Begin by preparing a definition file. It looks something like this.

datasource-plugin-excel/plugin_def.toml

[general]
title = "Microsoft Excel 2003+ data source connector plugin"
version = "1.0.0"
plugin_type = "datasource"
scheme = "excel"

[plugin]
file = "plugin_main.py"
entry = "main"

And the implementation of the Data Source Connector Plugin goes like this.

plugin_main.py

""" datafusion-server data source connector plugin - excel
"""

import os
import logging
import pyarrow as pa
import pandas as pd


def main(response_format: str, authority: str, path: str, schema: pa.Schema, **kwargs):
    """Plugin main function
    :param response_format: request format (arrow)
    :param authority: file path and name
    :param path: sheet name
    :param schema: schema definitions or None
    :param kwargs: option parameters
    :return: results to datafusion-server encoded by Arrow record batch
    """
    init_logging(kwargs.get("system_config"))

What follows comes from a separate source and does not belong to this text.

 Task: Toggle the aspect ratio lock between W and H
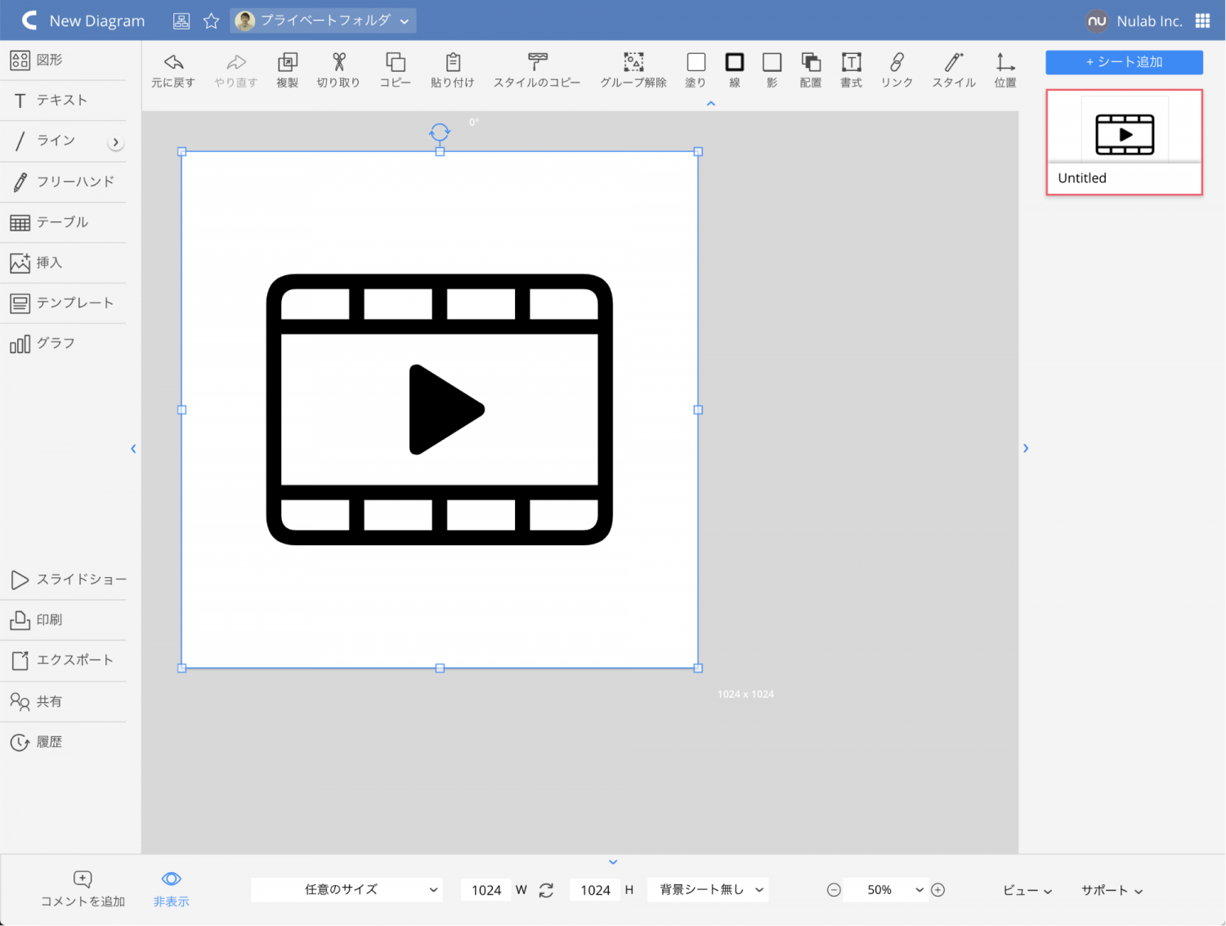click(x=546, y=890)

    logging.info("Starting: datasource-plugin-excel")
    logging.debug(
        "response_format = %s, authority = %s, path = %s, kwargs = %s",
        response_format,
        authority,
        path,
        kwargs,
    )

    if response_format != "arrow":
        raise ValueError("Unsupported format: " + response_format)

    file = os.path.join(kwargs.get("system_config")["data_dir"], authority)
    sheet = path.lstrip("/")
    skip_rows = valid_int(kwargs.get("skipRows"))
    num_rows = valid_int(kwargs.get("nRows"))
    header_row = valid_int(kwargs.get("headerRow")) if kwargs.get("headerRow") else 0
    has_header = True if kwargs.get("hasHeader") is None else kwargs.get("hasHeader")
    header_row = header_row if has_header else None

    df = pd.read_excel(
        file, sheet, skiprows=skip_rows, nrows=num_rows, header=header_row, dtype_backend="pyarrow"
    )

    logging.debug("Parsed dataframe >>\n%s", df)
    logging.info("Successfully completed: datasource-plugin-excel")

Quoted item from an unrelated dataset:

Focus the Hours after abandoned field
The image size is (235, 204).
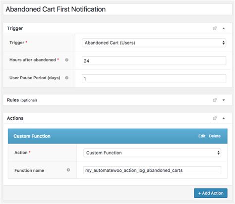154,61
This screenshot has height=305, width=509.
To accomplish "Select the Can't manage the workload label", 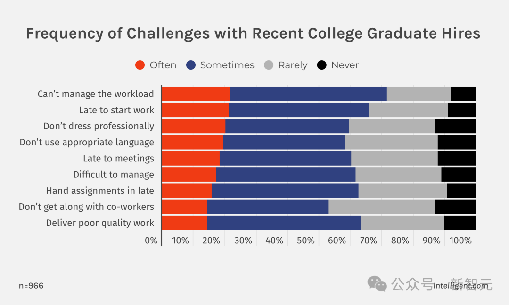I will [96, 94].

    return pa.RecordBatch.from_pandas(df)


def init_logging(system_config):
    logging.basicConfig(
        format="%(asctime)s.%(msecs)03d %(levelname)-8s %(message)s",
        datefmt="%Y-%m-%d %H:%M:%S",
        level=(
            logging.DEBUG
            if system_config["log_level"] == "trace"
            or system_config["log_level"] == "debug"
            else logging.INFO
        ),
    )


def valid_int(value: any) -> int | None:
    return int(value) if value is not None else None

This implementation does not support formats other than Arrow. Communications between the Plugin and Rust are most efficient when using Arrow (Record Batch), as it prevents issues with missing values and data type impedance mismatches. Therefore, it is recommended to use Arrow format for exchanges whenever possible.

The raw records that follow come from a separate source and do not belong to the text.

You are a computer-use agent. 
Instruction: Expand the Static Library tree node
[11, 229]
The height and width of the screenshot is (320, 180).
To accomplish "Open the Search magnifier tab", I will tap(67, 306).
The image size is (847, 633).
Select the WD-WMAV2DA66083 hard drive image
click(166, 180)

The code is straightforward, but let’s explain it step by step.

Initialize the Python logging system based on the log level set in kwargs["system_config"].
If any value other than arrow is specified for the first argument response_format, throw an exception and terminate.
Retrieve the file path, file name, sheet name, presence of headers, and number of rows from the parameters passed in kwargs.
Pass parameters to the pandas read_excel() function to load and parse the Excel format file. The result will be a pandas DataFrame. From pandas v2.0.0 onward, Arrow can be used as the backend for DataFrames. This can be specified with dtype_backend="pyarrow".
Convert the pandas DataFrame to an Arrow Record Batch using the PyArrow RecordBatch.from_pandas() function and return it to Rust. If using pandas v2.0.0 or later with dtype_backend="pyarrow" specified, the conversion is near the zero-cost.

The data source definition for using this data source connector plugin is as follows.

{
  "dataSources": [
    {
      "format": "arrow",
      "name": "table1",
      "location": "excel://example-workbook.xlsx/Sheet1",
      "pluginOptions": {
        "skipRows": 2
      }
    }
  ]
}

All files, including information on the necessary Python libraries, are located in the bin/plugins/datasource-plugin-excel directory, and you are encouraged to refer to them.